• Source text
☆ ☆ ☆ ☆ ☆
Credentials before prose.

Lead with a Licenses & Certifications block at the top, not buried at the bottom. RN license number and state, BLS, ACLS, PALS, NIHSS, TNCC, CCRN, and any specialty certs. Recruiters and HR screen on these as hard filters.

Education goes near the top for new grads, near the bottom for experienced RNs. Always include the degree (BSN, ADN, MSN), school, and year. Honors and clinical rotations are worth a line.

what to specify

Unit, acuity, and EHR.

Each role: hospital, unit (ICU, ED, med-surg, telemetry, OR, L&D, NICU, oncology), bed count, typical patient ratio, acuity level, EHR (Epic, Cerner, Meditech, Allscripts). 'ICU RN, 22-bed cardiac surgical ICU, 1:2 ratio, level I trauma, Epic' is the line a charge nurse hiring manager scans for.

Bullets quote specific competencies: continuous renal replacement therapy, IABP management, vasopressor titration, ventilator weaning. Unit-specific language proves the experience without a paragraph.

frequently asked

Questions, answered.

Q ·
What goes at the top of a nursing resume?

Name, credentials line (RN, BSN, CCRN), contact, and a Licenses & Certifications block before the work history. Recruiters and HR systems screen on credentials as hard filters.

Q ·
How do I list my nursing license?
☆ ☆ ☆ ☆ ☆
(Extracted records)
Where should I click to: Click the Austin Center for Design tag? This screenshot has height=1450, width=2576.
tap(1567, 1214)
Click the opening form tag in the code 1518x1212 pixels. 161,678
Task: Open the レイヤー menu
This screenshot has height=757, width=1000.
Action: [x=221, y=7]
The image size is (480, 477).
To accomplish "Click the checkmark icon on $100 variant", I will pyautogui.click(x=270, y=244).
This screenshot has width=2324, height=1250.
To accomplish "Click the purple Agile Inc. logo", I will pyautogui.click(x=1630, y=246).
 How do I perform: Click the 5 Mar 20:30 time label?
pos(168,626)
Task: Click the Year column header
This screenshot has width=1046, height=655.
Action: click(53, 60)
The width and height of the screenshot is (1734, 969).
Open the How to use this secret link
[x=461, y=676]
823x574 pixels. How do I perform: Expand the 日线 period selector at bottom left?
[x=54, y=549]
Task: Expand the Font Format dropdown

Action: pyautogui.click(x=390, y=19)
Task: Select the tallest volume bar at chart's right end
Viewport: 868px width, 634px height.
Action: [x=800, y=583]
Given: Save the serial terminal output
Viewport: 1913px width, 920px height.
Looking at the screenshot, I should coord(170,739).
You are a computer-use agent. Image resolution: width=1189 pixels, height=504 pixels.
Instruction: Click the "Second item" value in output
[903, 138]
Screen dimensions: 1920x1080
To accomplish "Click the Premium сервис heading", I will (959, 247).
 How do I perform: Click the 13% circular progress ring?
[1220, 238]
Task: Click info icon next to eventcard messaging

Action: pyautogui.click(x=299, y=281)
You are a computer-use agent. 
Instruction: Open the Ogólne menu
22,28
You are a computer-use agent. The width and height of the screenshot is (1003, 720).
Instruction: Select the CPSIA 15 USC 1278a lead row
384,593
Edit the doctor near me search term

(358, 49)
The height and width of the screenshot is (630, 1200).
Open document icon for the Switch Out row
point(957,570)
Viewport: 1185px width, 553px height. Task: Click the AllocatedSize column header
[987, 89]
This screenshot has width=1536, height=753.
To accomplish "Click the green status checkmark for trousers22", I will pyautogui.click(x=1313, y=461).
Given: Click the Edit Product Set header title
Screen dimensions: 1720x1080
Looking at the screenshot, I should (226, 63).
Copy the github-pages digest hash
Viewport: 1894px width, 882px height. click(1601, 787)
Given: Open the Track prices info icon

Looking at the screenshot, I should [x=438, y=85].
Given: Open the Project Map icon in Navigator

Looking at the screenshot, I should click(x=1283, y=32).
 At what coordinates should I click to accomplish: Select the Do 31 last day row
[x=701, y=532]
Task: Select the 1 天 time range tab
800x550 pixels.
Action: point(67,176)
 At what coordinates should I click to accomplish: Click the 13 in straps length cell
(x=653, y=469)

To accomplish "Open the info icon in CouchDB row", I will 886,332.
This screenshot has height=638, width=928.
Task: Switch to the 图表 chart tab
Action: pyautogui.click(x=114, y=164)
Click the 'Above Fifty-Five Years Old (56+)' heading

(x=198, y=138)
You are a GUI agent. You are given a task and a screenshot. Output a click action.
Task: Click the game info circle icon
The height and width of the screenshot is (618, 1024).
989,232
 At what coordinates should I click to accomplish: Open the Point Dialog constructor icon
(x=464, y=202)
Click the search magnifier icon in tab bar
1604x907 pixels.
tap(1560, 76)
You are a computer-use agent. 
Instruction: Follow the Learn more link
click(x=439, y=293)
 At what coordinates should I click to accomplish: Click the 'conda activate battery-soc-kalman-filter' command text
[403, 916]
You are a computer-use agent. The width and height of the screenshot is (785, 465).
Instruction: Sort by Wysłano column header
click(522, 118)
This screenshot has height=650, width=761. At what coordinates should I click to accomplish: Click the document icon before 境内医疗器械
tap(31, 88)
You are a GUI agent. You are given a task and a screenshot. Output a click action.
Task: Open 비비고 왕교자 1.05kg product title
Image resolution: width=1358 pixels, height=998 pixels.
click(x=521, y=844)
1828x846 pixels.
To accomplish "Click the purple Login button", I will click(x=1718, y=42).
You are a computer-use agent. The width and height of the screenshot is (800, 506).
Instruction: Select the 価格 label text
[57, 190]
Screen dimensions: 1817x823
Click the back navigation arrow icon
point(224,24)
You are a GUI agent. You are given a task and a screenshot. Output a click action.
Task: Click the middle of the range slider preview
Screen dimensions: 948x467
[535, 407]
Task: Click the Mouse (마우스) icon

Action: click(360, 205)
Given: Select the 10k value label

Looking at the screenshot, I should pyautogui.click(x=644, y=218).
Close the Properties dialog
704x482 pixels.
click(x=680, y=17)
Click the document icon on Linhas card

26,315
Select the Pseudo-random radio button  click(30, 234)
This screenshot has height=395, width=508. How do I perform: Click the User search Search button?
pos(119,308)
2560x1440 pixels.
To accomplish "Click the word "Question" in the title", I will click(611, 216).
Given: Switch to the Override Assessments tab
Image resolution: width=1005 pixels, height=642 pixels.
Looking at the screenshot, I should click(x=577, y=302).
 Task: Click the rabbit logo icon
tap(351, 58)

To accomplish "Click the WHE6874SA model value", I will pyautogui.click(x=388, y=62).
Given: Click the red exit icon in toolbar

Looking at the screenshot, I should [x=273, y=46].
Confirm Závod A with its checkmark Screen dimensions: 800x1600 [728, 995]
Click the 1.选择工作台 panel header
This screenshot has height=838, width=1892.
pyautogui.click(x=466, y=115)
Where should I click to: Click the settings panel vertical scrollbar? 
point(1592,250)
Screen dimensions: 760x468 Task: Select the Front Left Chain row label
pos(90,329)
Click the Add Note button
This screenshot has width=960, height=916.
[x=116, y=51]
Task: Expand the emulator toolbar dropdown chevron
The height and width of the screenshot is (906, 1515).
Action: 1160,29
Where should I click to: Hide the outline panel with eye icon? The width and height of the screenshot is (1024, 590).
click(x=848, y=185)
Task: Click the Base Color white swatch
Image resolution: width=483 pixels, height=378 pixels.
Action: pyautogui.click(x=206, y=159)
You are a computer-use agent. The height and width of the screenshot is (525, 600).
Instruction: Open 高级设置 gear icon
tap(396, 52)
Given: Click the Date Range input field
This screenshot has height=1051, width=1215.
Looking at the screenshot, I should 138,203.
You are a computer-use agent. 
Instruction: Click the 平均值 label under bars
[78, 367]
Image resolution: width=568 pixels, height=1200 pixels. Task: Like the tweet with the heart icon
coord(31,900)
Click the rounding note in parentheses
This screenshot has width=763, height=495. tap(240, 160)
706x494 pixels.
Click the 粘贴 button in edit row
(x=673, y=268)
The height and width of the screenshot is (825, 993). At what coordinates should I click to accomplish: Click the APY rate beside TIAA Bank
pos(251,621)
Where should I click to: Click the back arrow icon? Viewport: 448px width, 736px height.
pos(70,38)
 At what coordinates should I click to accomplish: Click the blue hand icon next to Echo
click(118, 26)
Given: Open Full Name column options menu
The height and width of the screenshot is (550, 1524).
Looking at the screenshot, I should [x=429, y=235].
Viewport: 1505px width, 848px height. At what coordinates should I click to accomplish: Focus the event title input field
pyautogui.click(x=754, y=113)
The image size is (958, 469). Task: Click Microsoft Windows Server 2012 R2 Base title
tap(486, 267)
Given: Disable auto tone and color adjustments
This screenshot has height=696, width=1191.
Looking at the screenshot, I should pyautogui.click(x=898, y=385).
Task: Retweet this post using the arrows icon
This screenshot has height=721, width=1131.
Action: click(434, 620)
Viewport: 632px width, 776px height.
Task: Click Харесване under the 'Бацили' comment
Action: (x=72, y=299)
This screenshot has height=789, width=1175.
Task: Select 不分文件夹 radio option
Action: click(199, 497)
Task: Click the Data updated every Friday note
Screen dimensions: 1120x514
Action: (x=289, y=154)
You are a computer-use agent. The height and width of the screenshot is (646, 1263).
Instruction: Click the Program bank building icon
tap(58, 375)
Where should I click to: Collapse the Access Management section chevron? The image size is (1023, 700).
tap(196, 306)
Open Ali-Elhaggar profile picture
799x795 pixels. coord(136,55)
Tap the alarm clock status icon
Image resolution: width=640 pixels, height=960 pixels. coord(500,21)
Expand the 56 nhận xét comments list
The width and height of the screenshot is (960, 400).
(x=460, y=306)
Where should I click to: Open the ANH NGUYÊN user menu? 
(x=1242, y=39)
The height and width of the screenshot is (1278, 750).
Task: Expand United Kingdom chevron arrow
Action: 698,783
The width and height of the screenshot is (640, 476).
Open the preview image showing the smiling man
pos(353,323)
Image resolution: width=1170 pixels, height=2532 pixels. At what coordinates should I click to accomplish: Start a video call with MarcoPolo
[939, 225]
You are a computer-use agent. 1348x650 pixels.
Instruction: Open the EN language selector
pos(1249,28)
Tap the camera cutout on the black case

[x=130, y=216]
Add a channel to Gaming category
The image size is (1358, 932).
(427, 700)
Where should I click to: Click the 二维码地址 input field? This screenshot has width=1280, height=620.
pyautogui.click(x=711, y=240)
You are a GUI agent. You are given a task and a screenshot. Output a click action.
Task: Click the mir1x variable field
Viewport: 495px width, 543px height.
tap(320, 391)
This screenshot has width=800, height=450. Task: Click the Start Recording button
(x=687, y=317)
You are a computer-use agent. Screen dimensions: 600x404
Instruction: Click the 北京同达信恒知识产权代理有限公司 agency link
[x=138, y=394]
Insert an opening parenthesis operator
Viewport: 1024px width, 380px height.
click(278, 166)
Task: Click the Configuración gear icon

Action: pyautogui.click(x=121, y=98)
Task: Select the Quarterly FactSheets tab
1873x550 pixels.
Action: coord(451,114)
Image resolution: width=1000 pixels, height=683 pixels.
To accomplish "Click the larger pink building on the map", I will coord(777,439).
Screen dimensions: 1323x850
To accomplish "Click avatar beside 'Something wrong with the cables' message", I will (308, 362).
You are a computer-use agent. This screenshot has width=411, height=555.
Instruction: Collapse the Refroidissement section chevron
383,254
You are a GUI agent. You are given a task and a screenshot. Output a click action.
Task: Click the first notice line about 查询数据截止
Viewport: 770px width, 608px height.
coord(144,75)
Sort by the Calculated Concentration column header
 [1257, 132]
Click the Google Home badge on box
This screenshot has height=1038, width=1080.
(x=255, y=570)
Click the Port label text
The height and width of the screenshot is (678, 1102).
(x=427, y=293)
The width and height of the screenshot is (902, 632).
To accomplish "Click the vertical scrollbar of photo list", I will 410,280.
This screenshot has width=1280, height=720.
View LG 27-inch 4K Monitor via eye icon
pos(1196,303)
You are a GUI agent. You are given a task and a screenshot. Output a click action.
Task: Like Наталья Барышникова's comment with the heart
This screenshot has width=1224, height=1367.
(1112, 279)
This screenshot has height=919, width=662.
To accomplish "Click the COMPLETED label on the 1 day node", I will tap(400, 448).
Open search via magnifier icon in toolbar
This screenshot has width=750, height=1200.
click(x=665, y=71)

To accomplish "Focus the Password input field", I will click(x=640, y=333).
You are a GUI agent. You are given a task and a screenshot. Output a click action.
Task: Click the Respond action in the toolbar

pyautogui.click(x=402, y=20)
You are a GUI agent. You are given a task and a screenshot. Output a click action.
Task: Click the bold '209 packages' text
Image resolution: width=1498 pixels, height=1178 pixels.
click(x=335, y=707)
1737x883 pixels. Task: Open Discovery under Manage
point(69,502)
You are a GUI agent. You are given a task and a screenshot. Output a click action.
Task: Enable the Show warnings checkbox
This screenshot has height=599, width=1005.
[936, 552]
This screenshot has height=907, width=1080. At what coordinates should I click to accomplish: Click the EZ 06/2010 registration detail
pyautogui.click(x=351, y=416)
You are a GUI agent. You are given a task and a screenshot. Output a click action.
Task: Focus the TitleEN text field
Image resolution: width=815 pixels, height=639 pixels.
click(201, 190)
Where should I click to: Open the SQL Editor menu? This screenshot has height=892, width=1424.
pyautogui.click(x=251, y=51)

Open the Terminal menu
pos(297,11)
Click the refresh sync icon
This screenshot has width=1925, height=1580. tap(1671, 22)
☆ ☆ ☆ ☆ ☆
• Work instructions
1. Please copy everything from "Unit, acuity, and" down to "Questions, answered." in the nursing resume text, switching "charge nurse" to "nurse manager".
2. Pick up the nursing resume text after its last line and continue it.
The records have no role here.

• Written responses
1.
Unit, acuity, and EHR.

Each role: hospital, unit (ICU, ED, med-surg, telemetry, OR, L&D, NICU, oncology), bed count, typical patient ratio, acuity level, EHR (Epic, Cerner, Meditech, Allscripts). 'ICU RN, 22-bed cardiac surgical ICU, 1:2 ratio, level I trauma, Epic' is the line a nurse manager hiring manager scans for.

Bullets quote specific competencies: continuous renal replacement therapy, IABP management, vasopressor titration, ventilator weaning. Unit-specific language proves the experience without a paragraph.

frequently asked

Questions, answered.

2.
License type (RN), state, license number, and active expiration date. Add compact-state license details if you hold one. Multiple states each get their own line.

Q ·
Should I include clinical rotations on a new-grad nursing CV?

Yes. Each rotation gets a one-liner with the unit type, hospital, hours, and a specific competency learned. New grads with three substantial rotations write longer CVs than they expect to.

Q ·
What's the right format for an experienced RN's CV?

Reverse-chronological, one to two pages, Licenses & Certifications at the top, units and acuity per role, EHR named per role, specialty competencies as bullets.

Q ·
Do I need to list every CEU I've completed?

No. Group ongoing education at the bottom by category (cardiac, critical care, leadership). List specific recent CEUs only if they map to the JD.